Author

David Creighton, journalist

Back in the mid-2020s when Tavonga Muchuchuti was studying finance at university, it took two weeks to manually value over-the-counter derivatives under IFRS 9. Now, thanks to technological advances, the calculation can be done in seconds.

These days, Muchuchuti is championing the application of digital technology to accounting and finance as managing director of software development agency Xavier Africa. As artificial intelligence, big data, robotics and super-fast connectivity continue to transform the profession globally, he joined accountants and finance professionals at ACCA’s Africa Members Convention in December to raise awareness of the opportunities.

At the event, held online under the title ‘Repositioning the Profession in Africa’, ACCA global deputy president Joseph Owolabi FCCA pointed out that the Fourth Industrial Revolution has the ‘ability to change the face of our profession’.

Digital for all

Owolabi and Muchuchuti were speakers in a lively session on digital transformation. Owolabi noted that while African countries did not participate in or benefit from earlier industrial revolutions they are suffering the climate change consequences. ‘Today, however, the democratic nature of digital technology offers Africa a huge opportunity to drive that change and on a level playing ground with the rest of the world,’ he added.

Stewart Muchuchuti, a senior lecturer at Botswana Accountancy College and AI and machine learning engineer, agreed. ‘This time around, we have nobody to blame. The profession is evolving with each revolution coming through, but this profession has been evolving with the changes.’

Owolabi added: ‘The reality now is that anyone with a phone or laptop can carry the world in their hands and business in their pocket. I believe that our young generation of accountants – digitally savvy and well-connected people – can drive Africa to new heights of prosperity while tackling chronic inequalities.’

Disparities remain, however, including in connectivity and digital access. ‘We’re still facing those challenges, which need to be addressed at a government level,’ said Robert Busuulwa, managing partner at Mazars Uganda. ‘It is not enough for you and me to be digitally enabled. We need to ensure that society as a whole is digitally enabled.’

‘It’s only a matter of time until some smart kid somewhere in Silicon Valley figures something out and your job has gone’

Live above the API

Tavonga Muchuchuti, himself a representative of this young generation, provides an example of what can be achieved when individuals are enabled. Straddling the worlds of finance and technology, he has a perspective on both. Initially, he worked in finance but switched to computing, and now specialises in digital transformation.

‘A lot of my accountant friends have told me, “That stuff you guys are doing around AI, around robotics, automation, can never replace me. It can never replace the traditional roles that need human intuition, that require conceptualisation and thinking.” They are shocked when I introduce them to an application that automates the financial advisory function.’

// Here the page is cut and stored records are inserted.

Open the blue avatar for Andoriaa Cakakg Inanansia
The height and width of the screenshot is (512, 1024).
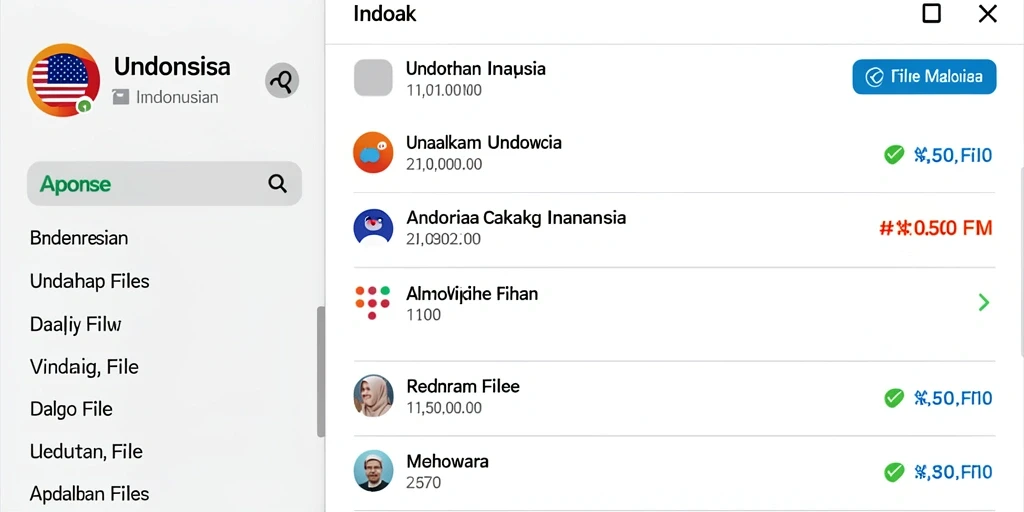[x=373, y=228]
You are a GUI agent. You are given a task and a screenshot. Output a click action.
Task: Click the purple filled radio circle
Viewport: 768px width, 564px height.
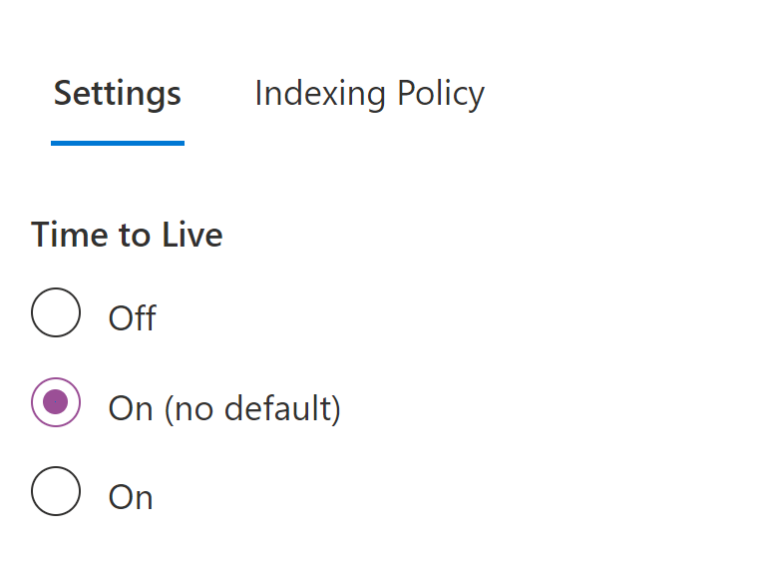tap(56, 402)
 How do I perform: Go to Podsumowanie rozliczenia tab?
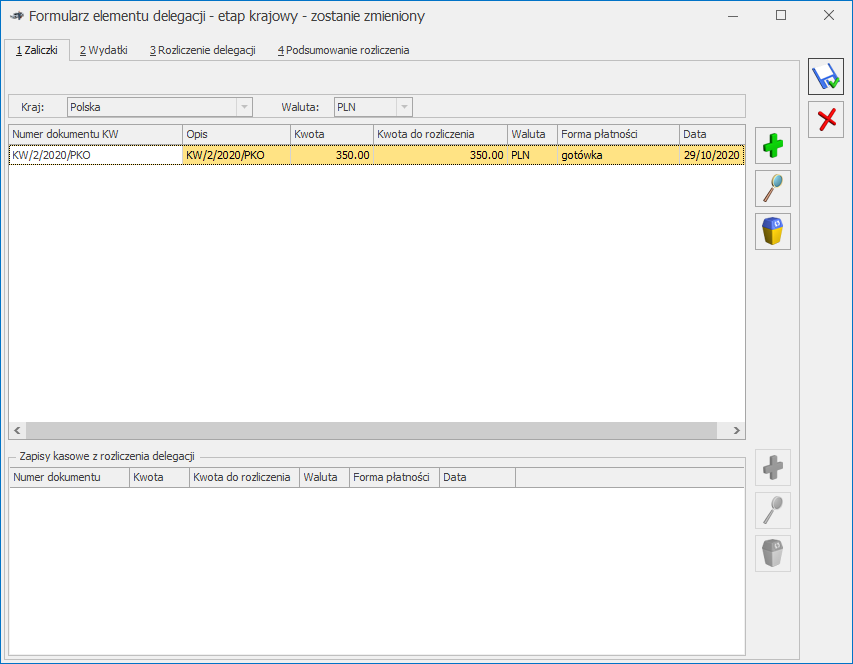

Using algorithms and natural language processing, Xavier Africa’s application replaces a crucial function that has been vital to business for a long period. Likewise, it was able to replicate tax functions.

The Xavier Africa managing director stressed the key nature of the application programming interface (API) – the connection between computers. He told the conference: ‘You want to find yourself above the API and not below it, because above the API means you’re able to control outputs, you’re able to control where the world is going.

‘Being below the API, on the other hand, means you are simply being given instructions on what to do by the machine. It means that if your industry hasn’t accepted it yet, it’s only a matter of time until some smart kid somewhere in Silicon Valley figures something out and your job has gone.’

He went on to argue that accounting professionals must ‘refuse to be on the bench of our profession; rather we must ensure we take the initiative to live above the API’. He also pointed out that they need to gain the skills required to influence their profession and the direction in which it heads.

Change of focus

Edwin Makori, CEO at the Institute of Certified Public Accountants of Kenya, agreed. His speech to the conference was a call to digital arms. He declared: ‘The biggest challenge we have as a profession is that to a large extent we have not been involved in the development of these technologies. Therefore, it is critical and a matter of urgency to ensure that we have a footprint in these technologies that are coming up.’

Makori added that this technological shift will require a corresponding change of focus. Employees will need to adopt a critical-thinking mindset and ‘accept that we can receive information in such a way that we will become more strategic advisers than doers, as we have been for a long time as official accountants’.

He also stressed that finance professionals must take more of a leadership role, ‘analysing particular information and providing the necessary insights to be able to advise on what the information means and how that data will impact the organisation’.

Participants in the debate pointed out that this change in approach will require a shift in how trainees develop their skills and knowledge. ‘When you look at issues such as change or innovation, it requires a different mindset, and a different way of looking at the environment in which we are working. We need to ask, “Is it still relevant?”,’ said Busuulwa. He emphasised the importance of acquiring skills such as critical thinking, emotional intelligence and digital intelligence.

Busuulwa also argued for a back-to-basics approach and a questioning of what finance professionals do. ‘Machines are going to do things, but machines are not taking over all our world. We are still going to be relevant. But we need to think about the essence of accounting and the essence of an audit.’